As a school nurse I see children do all sorts of silly things. A few years ago I had a student who would come to the health room about twice a month with a rock stuck in his ear. He would purposely stick one of the little pea gravel rocks from the playground into his ear and then run around saying, "What? I can't hear you. There is a rock stuck in my ear." His mom found it cute and endearing until the last time when it required surgery to remove the rock. You know, that was the last time I saw him in the health room for a rock stuck in his ear. Anyway, usually children outgrow sticking things in their ears or noses by time they reach age 2. Unless they happen to be a 12-year-old boy. I had long theorized that 12-year-olds and 2-years-olds were not that different when it comes to actually engaging the executive function area of their brains. Recently, as in yesterday, a 12-year-old boy (that shall remain nameless, but with whom I am well-acquainted) was goofing around with his dad and managed to get a JellyBelly stuck in his right nostril.

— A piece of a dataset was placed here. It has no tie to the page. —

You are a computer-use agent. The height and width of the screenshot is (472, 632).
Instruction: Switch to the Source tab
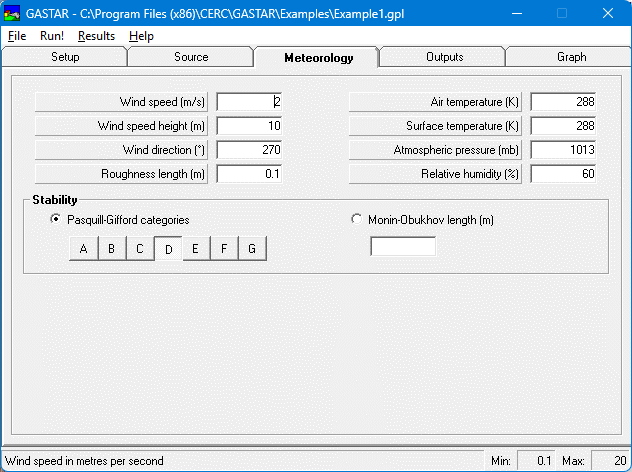click(191, 57)
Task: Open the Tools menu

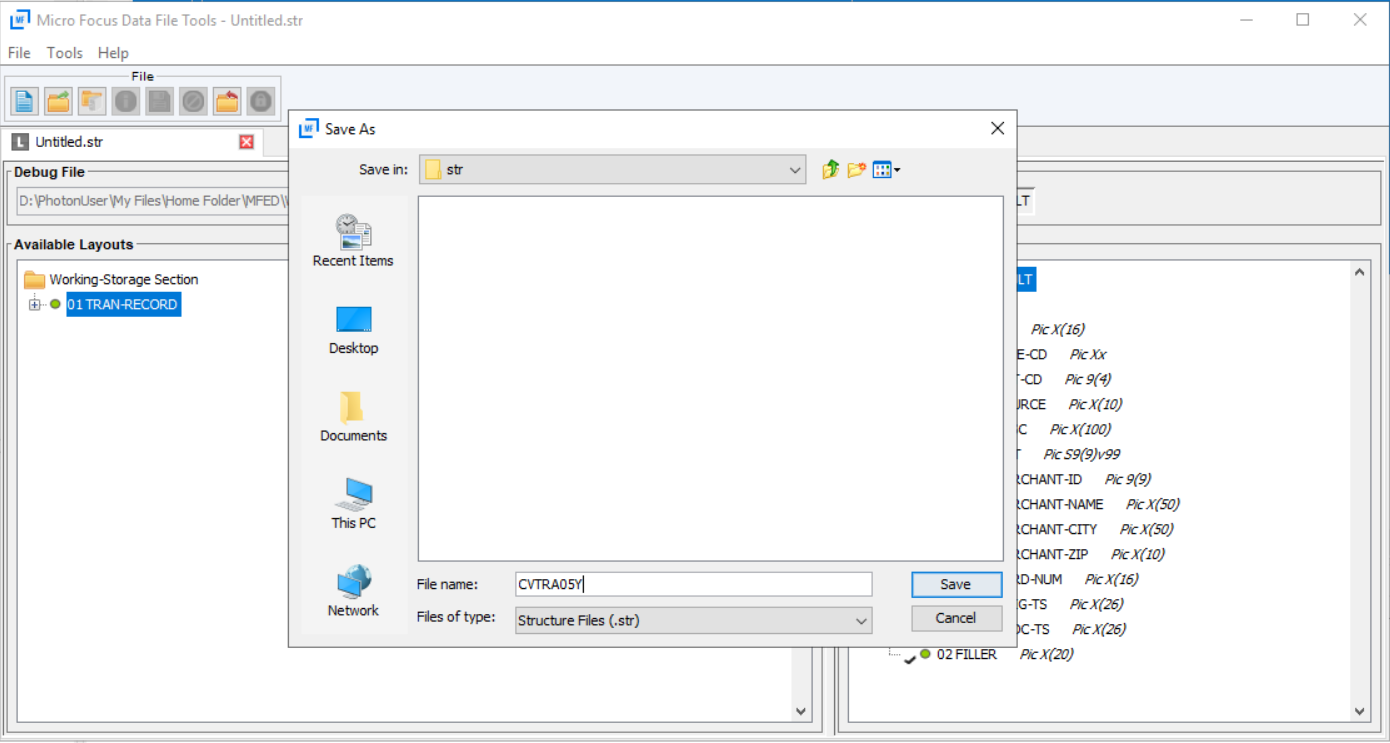Action: 64,53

They were trying to distinguish the coffee-flavored JellyBellies from the rootbeer JellyBellies. The dad said "You can just tell by the smell" so the 12-year-old boy proceeds to place the JellyBelly just inside his nostril to smell. He figured the farther in the JellyBelly went, the better he would be able to smell it. The strange thing, besides the JellyBelly up the nose, is that he wasn't even smelling a brown-colored bean. It was blue and white-speckled--definitely NOT a potential coffee-flavored bean. How did the bean get out of the nose? Well, it just so happens that this 12-year-0ld boy has a fabulously smart mother who had him block one nostril while blowing out the other. Yes, I realize we could have damaged his eardrums, but there was just enough airflow around the lodged bean that I did not believe we were in danger of rupturing the eardrum. Plus, his dad said there was no way he was taking the boy to the emergency room to have a JellyBelly extracted from his nose.

2 comments:

Anonymous said...

At least the jelly belly was a color one could see....not a pale pink quartz-like rock that blended in even with the "nose-looker" and required a crochet hook to remove.

Nurse Graham said...

I thought the whole thing would have been even funnier if he had chosen to smell a yellow and brown spotted one--can you imagine the look of horror that would have flashed across his sister's face as that came shooting out of his nose?